Pada akhir dua hari tersebut, putusan bersalah setebal 10 halaman dijatuhkan oleh panel juri pemerintahan Duterte dan Trump.
Pemerintahan Trump dinyatakan bertanggung jawab karena menggunakan dana pajak untuk membiayai latihan militer gabungan dan keterlibatan militer tentara AS di Filipina.
Cukup mengejutkan bahwa tanggapan terhadap hukuman yang diberikan oleh Harry Roque, mantan juru bicara kepresidenan, adalah dengan menyebut IPT sebagai persidangan pura-pura dengan mendiskreditkan juri dan salah satu saksi karena dia tidak mengenal mereka?

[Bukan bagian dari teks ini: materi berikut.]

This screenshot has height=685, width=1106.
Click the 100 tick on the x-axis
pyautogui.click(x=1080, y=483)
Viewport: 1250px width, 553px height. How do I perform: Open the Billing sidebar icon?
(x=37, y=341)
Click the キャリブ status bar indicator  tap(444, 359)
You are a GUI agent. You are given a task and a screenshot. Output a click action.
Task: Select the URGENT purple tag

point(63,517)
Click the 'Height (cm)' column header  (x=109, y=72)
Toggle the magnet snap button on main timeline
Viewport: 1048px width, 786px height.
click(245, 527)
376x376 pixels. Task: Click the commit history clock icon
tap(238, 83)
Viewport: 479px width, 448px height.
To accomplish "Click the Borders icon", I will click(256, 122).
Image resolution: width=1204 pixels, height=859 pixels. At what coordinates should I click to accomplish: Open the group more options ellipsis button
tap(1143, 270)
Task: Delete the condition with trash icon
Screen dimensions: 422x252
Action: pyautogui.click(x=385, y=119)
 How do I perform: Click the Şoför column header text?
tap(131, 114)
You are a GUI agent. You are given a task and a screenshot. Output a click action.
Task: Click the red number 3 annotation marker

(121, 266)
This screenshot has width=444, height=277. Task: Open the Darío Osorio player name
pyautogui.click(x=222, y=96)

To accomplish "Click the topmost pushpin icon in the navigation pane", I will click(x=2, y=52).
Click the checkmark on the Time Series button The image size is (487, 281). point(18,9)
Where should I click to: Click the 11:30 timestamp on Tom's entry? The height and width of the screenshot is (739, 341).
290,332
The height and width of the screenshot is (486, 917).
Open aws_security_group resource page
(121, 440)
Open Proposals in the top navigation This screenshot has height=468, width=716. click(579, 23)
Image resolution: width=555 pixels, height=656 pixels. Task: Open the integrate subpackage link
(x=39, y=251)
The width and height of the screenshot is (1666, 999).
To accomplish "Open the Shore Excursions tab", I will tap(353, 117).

Betapa cara untuk membelokkan putusan kejahatan terhadap kemanusiaan terhadap rakyat Filipina dengan mengatakan karena dia tidak mengenal satupun dari mereka maka itu bukan proses yang sah. (MEMBACA: PENJELAS: Apa nilai dari putusan bersalah pengadilan Belgia terhadap Duterte?)
Memang benar, saya tidak pernah mengomentari politik karena hal itu tidak penting, datang dari sektor hiburan. Namun semakin tua dan bijaksana saya, saya benar-benar percaya bahwa menutup mata terhadap situasi saat ini di Filipina sama saja dengan membiarkan Duterte memusnahkan siapa pun yang menentang pemerintahan.
Sejarah akan mengingat mereka yang berbicara mewakili mereka yang tidak bersuara dan tertindas.
Sebagai seorang seniman dan pribadi, perlawanan saya dalam perjuangan ini adalah untuk membagikan apa yang telah saya lihat dan menuntut akuntabilitas dari pemerintah.
Tanggal 10 Desember diperingati sebagai Hari Hak Asasi Manusia Internasional. Tahun ini saya memperingatinya melalui kisah-kisah kami yang memilukan namun penuh harapan rekan senegaranya.
Sebagai warga Filipina-Amerika yang bersemangat, saya mengundang Anda untuk bergabung dengan saya dalam gerakan Malaya untuk membela komunitas kita dan menggunakan suara kolektif kita untuk menegakkan hak asasi manusia dan seruan keadilan dan demokrasi sejati dalam memperkuat Filipina. Mengunjungi gtongi.com untuk informasi lebih lanjut. – Rappler.com
Giselle Töngi-Walters adalah ‘slashie’ profesional. Selain menjadi ibu dari Sakura dan Kenobi, dia juga merupakan tokoh media sehari-hari. Dia adalah model/pendukung produk/joki radio/penulis/aktor untuk film, TV, teater, dan produser konten Fil-Am generasi kedua.